Llegó al turno siguiente Ortega Cano, revelé en qué consiste el toreo enriquecido con el arte después de su rusticidad primigenia, y causó una conmoción. Ortega Cano, primero a la verónica, después en la brega, por último en la faena de muleta, toreaba despacio. No toreaba con la lentitud de los perezosos, sino con el cadencioso ritmo de los que tienen el pulso bien templado para traducir en estética los sentimientos del alma. Se recreaba en las suertes y cuando cerraba en un círculo mágico el natural o el redondo, afianzando la hondura del muletazo, su persona y la fosca mole negra coronada de media luna componían una sola figura, que era el monumento al arte de torear.
La faena transcurrió bellísima, desde los ayudados por bajo, rodilla en tierra y larga la cargazón, adormeciendo en el temple la codiciosa casta del toro; técnicamente depurada, como en los pases de pecho, forzados según son -o deberían ser-, para vaciar ceñida y limpia, por delante, la embestida del natural que viene vencida; y emotiva. La emotividad iba creciente y cuando ligó una impresionante serie de ayudados por alto, la plaza se hizo un delirio aclamándole "¡torero, torero!".
El quinto toro se rompió una pata en el primer tercio y Ortega Cano hubo de estoquearlo sin dar ni un pase. Fue lamentable por muchas razones; entre otras, porque el toro tenía clase excepcional, y al diestro se le veía transfigurado, en plenitud de torería, resuelto a proclamar que es figura indiscutible de esta hora.
El temple, rasgo esencial de aquella faena inolvidable, también es fruto de la evolución del toreo. No existía tal como lo ejercitaban en las cavernas, según repitió el Niño de la Capea en el cuarto de la tarde. Al toro sumiso y apagado, el maestro le pegaba vigorosos muletazos, muchos de ellos en la cornamenta. Tres veces el toro le arrebató el trapo, lanzándoselo lejos, mientras otras tres forcejearon, y ganó el torero, cuyo sentido de la propiedad es indestructible.
Carretero, nuevo matador de alternativa desde ayer, tampoco conseguía penetrar los misterios del temple. Sus deseos de triunfar eran indudables, pero no se acoplaba a las boyantes embestidas. Les suele ocurrir a los neófitos, pues el toro cuatreño embiste diferente que el utrero, a otro paso, con distinta codicia. Lanceó bien de capa, prendió banderillas con facilidad, y planteó correctamente sus faenas de muleta, aunque no consiguiera redondearlas. Si su único problema es acostumbrarse al temperamento del toro, el tiempo lo resolverá.

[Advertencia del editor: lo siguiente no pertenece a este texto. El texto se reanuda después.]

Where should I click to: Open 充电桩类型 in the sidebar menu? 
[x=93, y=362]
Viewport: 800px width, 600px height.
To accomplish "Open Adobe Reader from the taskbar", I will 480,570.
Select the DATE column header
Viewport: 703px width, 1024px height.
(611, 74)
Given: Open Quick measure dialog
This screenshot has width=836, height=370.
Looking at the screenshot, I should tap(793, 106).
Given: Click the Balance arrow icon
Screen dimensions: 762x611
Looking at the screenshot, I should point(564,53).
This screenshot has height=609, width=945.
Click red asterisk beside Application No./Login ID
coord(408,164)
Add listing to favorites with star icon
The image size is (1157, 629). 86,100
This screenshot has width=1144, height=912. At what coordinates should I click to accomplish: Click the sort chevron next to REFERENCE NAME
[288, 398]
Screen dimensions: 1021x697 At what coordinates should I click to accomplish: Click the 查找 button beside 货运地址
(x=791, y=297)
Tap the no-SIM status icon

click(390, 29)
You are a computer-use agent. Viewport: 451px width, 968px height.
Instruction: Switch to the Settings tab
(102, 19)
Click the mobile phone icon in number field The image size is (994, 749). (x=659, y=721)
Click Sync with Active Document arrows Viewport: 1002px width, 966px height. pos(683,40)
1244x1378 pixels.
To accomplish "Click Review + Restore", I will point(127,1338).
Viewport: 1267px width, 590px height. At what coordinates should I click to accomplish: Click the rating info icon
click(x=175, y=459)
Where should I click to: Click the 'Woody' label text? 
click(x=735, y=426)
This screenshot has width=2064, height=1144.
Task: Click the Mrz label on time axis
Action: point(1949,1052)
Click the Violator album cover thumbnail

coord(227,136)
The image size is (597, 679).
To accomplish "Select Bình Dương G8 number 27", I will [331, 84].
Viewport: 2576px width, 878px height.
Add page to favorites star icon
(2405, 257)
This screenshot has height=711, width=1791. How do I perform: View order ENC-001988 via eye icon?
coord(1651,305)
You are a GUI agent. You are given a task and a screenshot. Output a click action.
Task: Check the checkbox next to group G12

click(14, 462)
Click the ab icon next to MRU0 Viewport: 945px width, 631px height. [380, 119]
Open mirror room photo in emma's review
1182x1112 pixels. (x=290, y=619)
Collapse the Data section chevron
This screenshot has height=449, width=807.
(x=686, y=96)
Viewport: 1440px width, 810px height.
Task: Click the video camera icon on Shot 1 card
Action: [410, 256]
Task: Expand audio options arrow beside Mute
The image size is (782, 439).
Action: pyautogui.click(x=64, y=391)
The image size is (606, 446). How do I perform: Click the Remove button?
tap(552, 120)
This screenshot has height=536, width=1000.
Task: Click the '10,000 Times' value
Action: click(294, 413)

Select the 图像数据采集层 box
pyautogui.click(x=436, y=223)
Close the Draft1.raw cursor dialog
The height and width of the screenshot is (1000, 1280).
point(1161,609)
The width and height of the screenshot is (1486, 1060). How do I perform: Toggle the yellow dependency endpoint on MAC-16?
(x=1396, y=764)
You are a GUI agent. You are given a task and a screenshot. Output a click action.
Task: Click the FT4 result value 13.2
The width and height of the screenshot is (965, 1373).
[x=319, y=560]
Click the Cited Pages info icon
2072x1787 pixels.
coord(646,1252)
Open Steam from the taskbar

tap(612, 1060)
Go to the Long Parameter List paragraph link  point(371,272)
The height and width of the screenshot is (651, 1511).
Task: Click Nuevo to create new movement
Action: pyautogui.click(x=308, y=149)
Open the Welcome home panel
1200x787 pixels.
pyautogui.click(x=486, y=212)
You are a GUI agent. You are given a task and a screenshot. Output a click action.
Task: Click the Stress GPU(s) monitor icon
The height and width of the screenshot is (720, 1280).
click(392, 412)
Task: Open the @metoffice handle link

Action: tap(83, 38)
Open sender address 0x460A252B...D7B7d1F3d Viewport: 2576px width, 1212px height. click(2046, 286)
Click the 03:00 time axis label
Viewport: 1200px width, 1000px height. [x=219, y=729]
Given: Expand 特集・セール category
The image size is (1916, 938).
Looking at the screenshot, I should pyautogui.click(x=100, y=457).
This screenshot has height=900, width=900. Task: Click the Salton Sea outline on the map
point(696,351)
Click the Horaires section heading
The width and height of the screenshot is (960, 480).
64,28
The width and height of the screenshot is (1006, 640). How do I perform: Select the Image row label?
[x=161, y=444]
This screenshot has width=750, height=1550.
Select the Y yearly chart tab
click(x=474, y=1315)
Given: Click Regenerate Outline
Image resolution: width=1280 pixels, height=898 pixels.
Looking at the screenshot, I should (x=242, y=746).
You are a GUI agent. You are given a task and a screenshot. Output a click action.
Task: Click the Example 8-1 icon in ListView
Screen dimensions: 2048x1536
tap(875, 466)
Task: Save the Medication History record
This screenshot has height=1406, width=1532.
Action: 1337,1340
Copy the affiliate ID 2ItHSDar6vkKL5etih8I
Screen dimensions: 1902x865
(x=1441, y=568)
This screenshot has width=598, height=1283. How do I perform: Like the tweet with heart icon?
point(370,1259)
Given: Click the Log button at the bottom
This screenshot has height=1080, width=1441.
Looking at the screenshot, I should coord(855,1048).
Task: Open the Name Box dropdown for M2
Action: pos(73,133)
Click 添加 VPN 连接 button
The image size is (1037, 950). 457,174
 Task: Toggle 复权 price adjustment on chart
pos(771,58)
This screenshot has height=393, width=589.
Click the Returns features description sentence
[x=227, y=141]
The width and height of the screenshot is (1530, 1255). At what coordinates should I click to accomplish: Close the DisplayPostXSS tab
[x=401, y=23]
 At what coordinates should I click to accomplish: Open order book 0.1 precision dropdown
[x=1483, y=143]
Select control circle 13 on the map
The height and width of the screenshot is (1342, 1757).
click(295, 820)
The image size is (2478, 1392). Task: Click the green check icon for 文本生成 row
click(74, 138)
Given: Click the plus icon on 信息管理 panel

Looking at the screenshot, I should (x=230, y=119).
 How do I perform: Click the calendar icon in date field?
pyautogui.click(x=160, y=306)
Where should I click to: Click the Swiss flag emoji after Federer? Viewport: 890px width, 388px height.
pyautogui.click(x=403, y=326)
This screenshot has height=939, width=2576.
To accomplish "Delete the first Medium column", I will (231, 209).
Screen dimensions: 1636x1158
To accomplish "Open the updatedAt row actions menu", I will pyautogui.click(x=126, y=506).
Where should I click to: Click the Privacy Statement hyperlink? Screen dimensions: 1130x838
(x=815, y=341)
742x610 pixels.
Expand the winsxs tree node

Lluvia furiosa, rayos y truenos cayeron sobre Las Ventas durante la corrida, y como si fueran caricias celestiales: los aficionados se mantuvieron en sus puestos, centinelas del arte. El toreo mágico de Ortega Cano los había transfigurado en titanes, y allí seguían, desafiando los cataclismos de la naturaleza, para acompañar al diestro en su apoteósica salida a hombros por la puerta grande y gritarle "¡torero, torero, torero!", hasta enronquecer.